Know Your Rights: the campaigns of Bob and Roberta Smith
James B •James B reviews the latest exhibition of Bob and Roberta Smith, finding a powerful defence of art as a human right, source of self-empowerment and tool of protest. The show until January 31 in Walthamstow’s William Morris Gallery.
The exhibition ‘Art is your Human Right’ at the William Morris Gallery in Walthamstow, East London, documents artist and educator Bob and Roberta Smith‘s many initiatives to defend the arts from attempts to diminish the role they play in public life. The centerpiece of the exhibition records his five-year campaign to oppose the attacks on creative subjects in our schools and colleges by the Coalition and latterly the Tory government.
Bob and Roberta Smith is the working name of Patrick Brill. He is perhaps best known for his piece Make Art Not War in the Tate collection. In 2010, coinciding with the students’ demonstrations against tuition fees, Bob and Roberta described the parallel cuts to the Arts Council, local authorities and museums as “an unprecedented war on culture”.

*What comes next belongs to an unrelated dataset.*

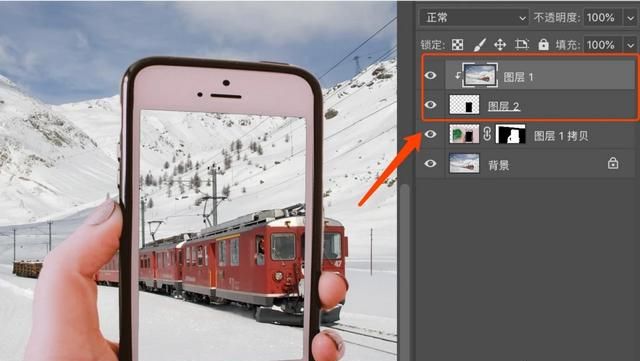Screen dimensions: 640x361
Task: Select the 图层 2 layer name
Action: [504, 107]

Bob and Roberta responded to the then Education Secretary Michael Gove’s 2011 review of the National Curriculum to focus on ‘essential facts’ and core subjects by creating the angry, stream-of-consciousness Letter to Michael Gove, pictured below, featuring closely packed black text on a stark white background.

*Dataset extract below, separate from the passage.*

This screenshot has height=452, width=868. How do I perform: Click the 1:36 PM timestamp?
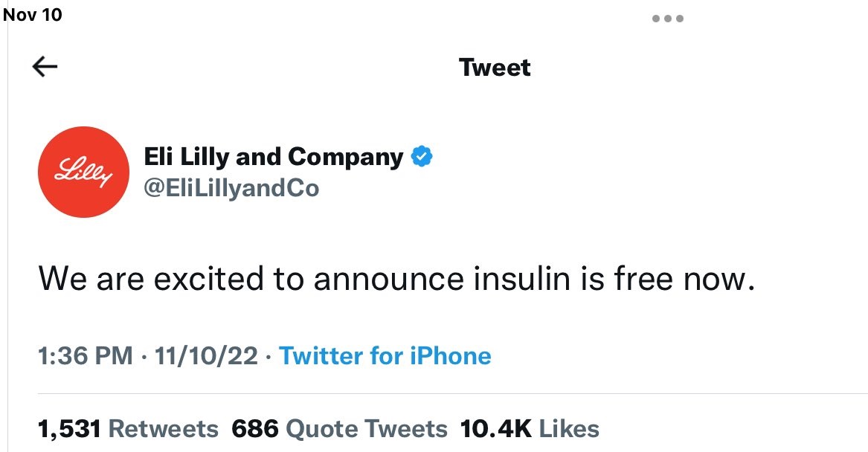pyautogui.click(x=85, y=356)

Many of the pieces on display take the form of placards or wooden panels featuring slogans such as ‘Music makes people powerful’, ‘Art is your human right’, ‘All schools should be art schools’ and ‘Give a child pencils and paper and you teach him or her how to sing’. Using signwriters’ fonts and simulated shadow these deceptively naïve pieces make forceful statements.
The idea of art as a human right is not as utopian as it might appear. The 1948 UN Declaration of Human Rights affirms the ‘right freely to participate in the cultural life of the community, to enjoy the arts and to share in scientific advancement and its benefits’.
Bob and Roberta has been a tireless advocate for not only retaining but prioritising all forms of art in education. In an interview with The Guardian he said, “The social value of art in schools is that it gives you a way of shaping your world and your way of thinking.”
The campaign against Gove culminated in Bob and Roberta standing against him in the 2015 General Election in the safe Tory seat of Surrey Heath. A video commissioned for the exhibition Art is Your Human Right: why can’t politics be more fun? charts the election campaign. Dressed in his signature bright clothes and Rude Boy’s trilby and driving a van emblazoned with slogans, Bob and Roberta took the fight into Gove’s home territory. His amiability and dedication won him grudging respect from the inscrutable Gove.
More recently Bob and Roberta has been involved in the campaign to save the Sir John Cass faculty of Art, Architecture and Design (CASS) in Aldgate, East London from relocation. A £50m price tag is attached to its prime real estate, close to the City of London. The CASS, part of London Metropolitan University, has been called the ‘Aldgate Bauhaus’ after the famous art and craft school in Germany. The relocation is likely to lead to a significant reduction in both student and staff numbers. The school currently offers the last remaining musical instrument making BSc in the UK.
The exhibition continues until January 31. Bob and Roberta’s campaigns will undoubtedly continue long after.